The full evil of Mao Zedong (1893–1976) is continually being rediscovered, because it is
continually being forgotten. In 2005 it was rediscovered all over again when Jung Chang, previously the author of
Wild Swans
, the book that blew the
gaff on the Cultural Revolution in the 1960s, brought out, together with her husband, an account of Mao’s career that pitched the body count of innocent civilians where it belonged, far
beyond the total achieved by Hitler and Stalin put together. Jung Chang’s Mao biography was greeted as ground-breaking in the Western press. But with due credit for its passion, there
was little about the book’s factual material that was new. Most of it had been in the previous book that rediscovered Mao’s perfidy, Philip Short’s
Mao: A Life
, published to wide acclaim (“A ground-breaking biography”—
The Sunday Times
) in 1999. As one who
thinks that
Wild Swans
is an essential twentieth-century book for which Jung Chang deserves our unending gratitude, I nevertheless think that
Short’s book about Mao has the edge on hers, mainly because it is ready to contemplate the awkward possibility that Mao’s thirst for blood might have been acquired over time,
rather than inbred. Short, whose languages include Russian and Japanese as well as Chinese, is also
much sounder in the field of foreign policy. As to the bottomless
squalor of Mao’s personal behaviour, especially in his lethal old age, Jung Chang is pre-empted by
The Private Life of Chairman Mao
(1994), a
stomach-turning memoir by Mao’s personal physician, Zhisui Li. None of this means that Jung Chang and her husband do not deserve credit for their long endeavours. But the idea that they
stand at the beginning of a studious tradition, instead of at a further stage in one well established, is itself a straw in a sad wind. Why doesn’t this story stick when told?

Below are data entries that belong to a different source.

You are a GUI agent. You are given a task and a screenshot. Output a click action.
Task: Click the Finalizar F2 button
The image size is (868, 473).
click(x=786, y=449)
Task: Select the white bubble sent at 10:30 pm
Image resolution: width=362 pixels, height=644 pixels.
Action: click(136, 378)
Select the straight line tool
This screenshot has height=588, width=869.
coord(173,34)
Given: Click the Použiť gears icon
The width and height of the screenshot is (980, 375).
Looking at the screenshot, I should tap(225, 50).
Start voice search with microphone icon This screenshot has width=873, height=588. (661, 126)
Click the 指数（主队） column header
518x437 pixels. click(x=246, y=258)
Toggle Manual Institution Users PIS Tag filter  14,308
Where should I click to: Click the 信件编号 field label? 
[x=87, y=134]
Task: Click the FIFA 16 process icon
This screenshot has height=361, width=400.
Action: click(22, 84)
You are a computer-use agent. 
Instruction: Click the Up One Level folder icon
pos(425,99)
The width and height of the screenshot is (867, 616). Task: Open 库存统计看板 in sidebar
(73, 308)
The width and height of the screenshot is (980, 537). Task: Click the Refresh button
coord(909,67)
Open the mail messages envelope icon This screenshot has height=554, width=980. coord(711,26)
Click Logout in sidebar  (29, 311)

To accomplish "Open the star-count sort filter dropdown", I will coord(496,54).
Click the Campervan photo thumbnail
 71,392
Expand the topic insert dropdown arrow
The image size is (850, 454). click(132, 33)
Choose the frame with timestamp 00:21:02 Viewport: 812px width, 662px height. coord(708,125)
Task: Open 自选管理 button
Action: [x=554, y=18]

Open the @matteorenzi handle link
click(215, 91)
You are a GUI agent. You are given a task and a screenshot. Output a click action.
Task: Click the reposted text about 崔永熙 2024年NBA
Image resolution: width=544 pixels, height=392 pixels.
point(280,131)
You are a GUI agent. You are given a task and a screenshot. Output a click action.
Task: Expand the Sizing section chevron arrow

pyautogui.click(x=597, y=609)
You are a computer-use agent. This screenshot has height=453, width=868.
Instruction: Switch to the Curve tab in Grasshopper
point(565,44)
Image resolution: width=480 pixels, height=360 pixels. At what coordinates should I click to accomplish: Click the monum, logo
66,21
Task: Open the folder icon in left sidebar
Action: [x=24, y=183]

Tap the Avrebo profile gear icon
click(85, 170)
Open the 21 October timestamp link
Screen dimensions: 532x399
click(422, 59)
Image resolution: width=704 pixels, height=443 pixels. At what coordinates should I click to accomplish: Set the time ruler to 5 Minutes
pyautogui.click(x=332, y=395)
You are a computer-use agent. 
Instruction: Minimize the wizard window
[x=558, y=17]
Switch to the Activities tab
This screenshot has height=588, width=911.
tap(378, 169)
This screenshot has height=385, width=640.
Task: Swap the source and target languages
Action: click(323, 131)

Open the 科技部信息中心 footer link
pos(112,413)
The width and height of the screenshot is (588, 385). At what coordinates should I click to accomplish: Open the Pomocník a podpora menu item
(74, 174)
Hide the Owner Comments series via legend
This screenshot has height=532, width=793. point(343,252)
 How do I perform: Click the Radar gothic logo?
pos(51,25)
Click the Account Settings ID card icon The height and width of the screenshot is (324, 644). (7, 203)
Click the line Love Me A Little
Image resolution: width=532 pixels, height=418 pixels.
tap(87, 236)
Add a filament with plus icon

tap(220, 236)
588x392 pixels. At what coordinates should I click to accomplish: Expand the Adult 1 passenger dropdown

Those of us who were at university in the 1960s can remember the vociferousness with which otherwise sane and
sweet-natured students professed to believe that the Cultural Revolution was a message to the corrupt West. Yet the facts about Mao’s China had already, at that stage, been rediscovered
several times. Quite early on after Mao took unchallenged power, the true situation could easily be deduced from the way that useful idiots like Edgar Snow endorsed the regime’s
official lies. Always, however, the rediscoveries were succeeded by a further forgetting, and the same holds true today, not just in the West, where the pseudo-left has too great an
investment in anti-Americanism to admit that there can be a reason for evil independent of Washington’s control, but also, and tragically, in China itself, where Mao’s image is
still not to be mocked without penalty. Eventually Lenin’s statues went the way of Stalin’s, to the scrapyard. But Mao might well stay up there forever, simply because there is
such a thing as horror so great that it can’t be assessed even when the facts are known. The truth sinks down when it sinks in, leaving the mind free to operate a more tolerable
economy. From the art lover’s viewpoint, this might even be a good thing. The catchy opera
Nixon in China
, for example, could never have been
written if its authors had fully realized that the picure they were painting of Nixon’s relative lack of dignity vis-à-vis Mao was hopelessly compromised by the real discrepancy
between the two historic figures. Nixon, when he killed innocent people, did so as the price of political success. Mao killed them as the condition of
it, and killed more
by many, many times. Why Mao should have been the more difficult one to despise is a key question for an as yet untapped academic subject: the sociology of the international
intelligentsia.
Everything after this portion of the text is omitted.